• [TASK 1]:
From the article on the legume research hub, return word for word the part that opens with the words containing "University of Sydney deputy" and closes with "staples of choice.".
• [TASK 2]:
In the article on the legume research hub, recast the paragraph beginning "It will include 13 chief investigators" as a short bulleted list that keeps its main facts.

• [SOURCE TEXT]:
____________________

Push to make pulses staple of choice

Grain Central, October 24, 2016

A MULTI-MILLION dollar project spanning government, the private sector and universities has been launched as part of an Australian Research Council (ARC) program with the ambitious aims of bolstering legumes as global food demand increases in an environment of climate change and scarce natural resources.

Five-year ARC project to bolster legume production to meet global food demand.

Five-year ARC project to bolster legume production to meet global food demand.

The five-year ARC Industrial Transformation Research Hub – Legumes for Sustainable Agriculture, in partnership with the Grains Research & Development Corporation (GRDC), worth $14.5m in cash and kind, will position Australia to take advantage of a significant and growing market for these future crops.

University of Sydney deputy vice-chancellor (research), Professor Duncan Ivison, said the hub, based at the Camden campus, would help provide a coordinated approach to position legumes as the coming generation’s staples of choice.

“We hope that by drawing together the best researchers with leading industry experts, we will play a vital role in addressing complex food security, health and environmental issues, both here and abroad,” Professor Ivison said.

The hub will focus on innovative approaches to enhance drought-heat, salinity and flooding tolerance and to improve below-ground traits that are naturally linked to nitrogen acquisition for better plant growth.

It will include 13 chief investigators from state government agriculture research departments and universities including the University of Sydney’s Centre for Carbon, Water and Food, the Plant Breeding Institute, as well as the University of Western Australia, University of Adelaide, Australian National University and Flinders University – and create 12 postdoctoral roles.

____________________

• [EXTRACTED INFORMATION]:
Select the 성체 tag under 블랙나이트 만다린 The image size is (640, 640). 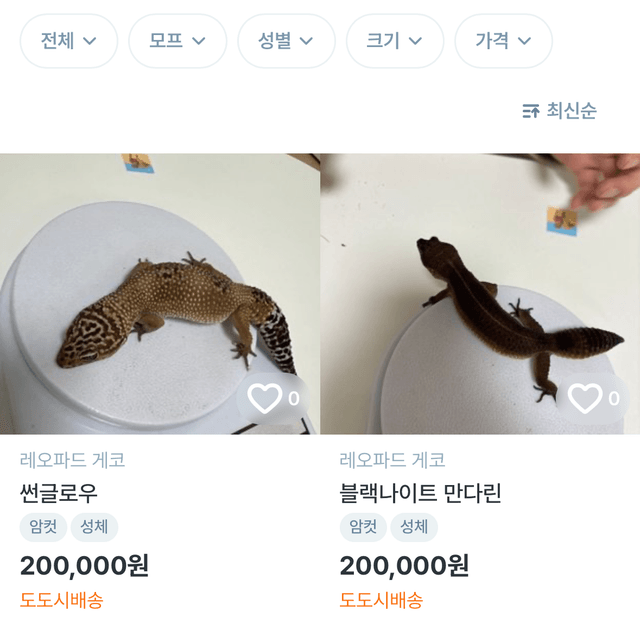tap(414, 527)
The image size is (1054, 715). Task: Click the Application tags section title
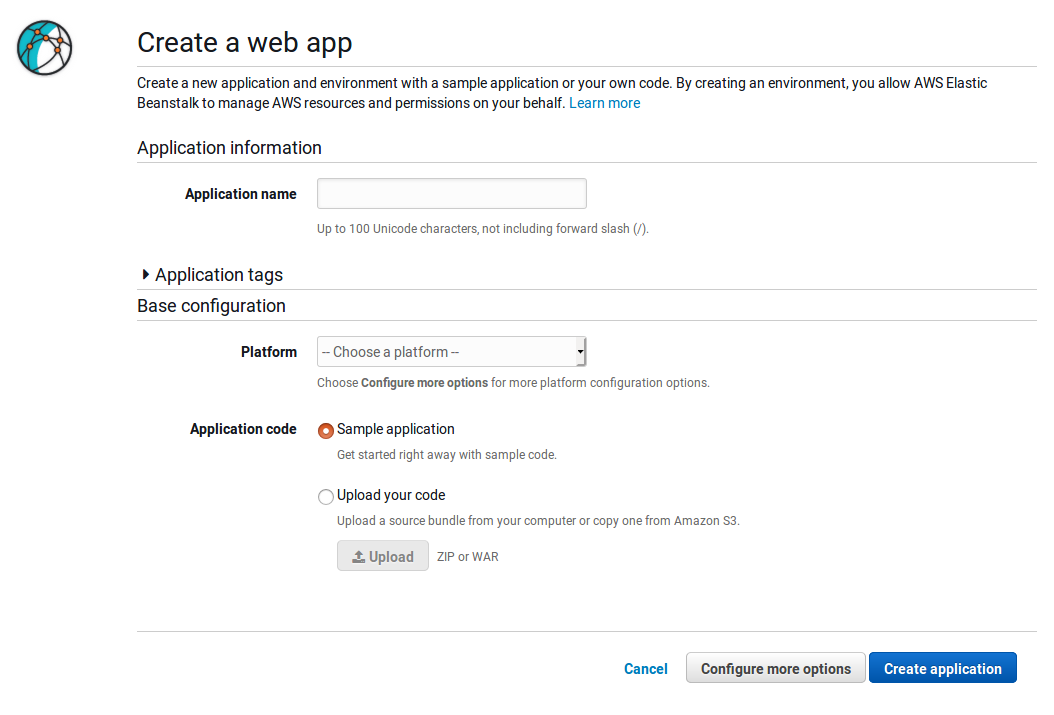[x=219, y=275]
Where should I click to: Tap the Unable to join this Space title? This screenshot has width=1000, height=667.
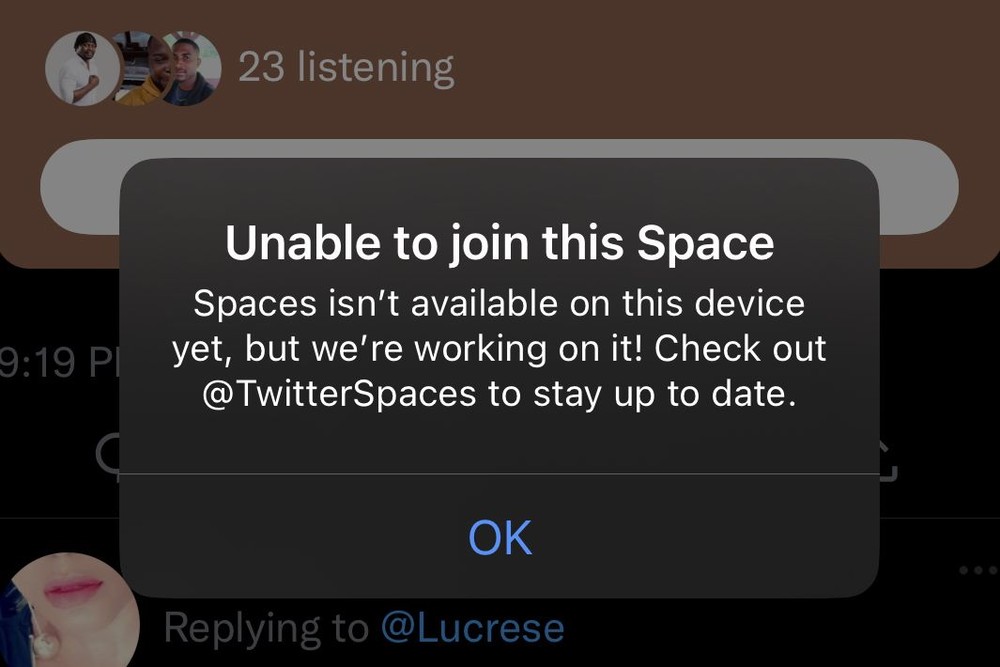(499, 241)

____________________

• [FINAL ANSWER 1]:
University of Sydney deputy vice-chancellor (research), Professor Duncan Ivison, said the hub, based at the Camden campus, would help provide a coordinated approach to position legumes as the coming generation’s staples of choice.

• [FINAL ANSWER 2]:
- 13 chief investigators from state government agriculture research departments and universities
- Participants include the University of Sydney's Centre for Carbon, Water and Food, the Plant Breeding Institute, the University of Western Australia, the University of Adelaide, the Australian National University and Flinders University
- 12 postdoctoral roles will be created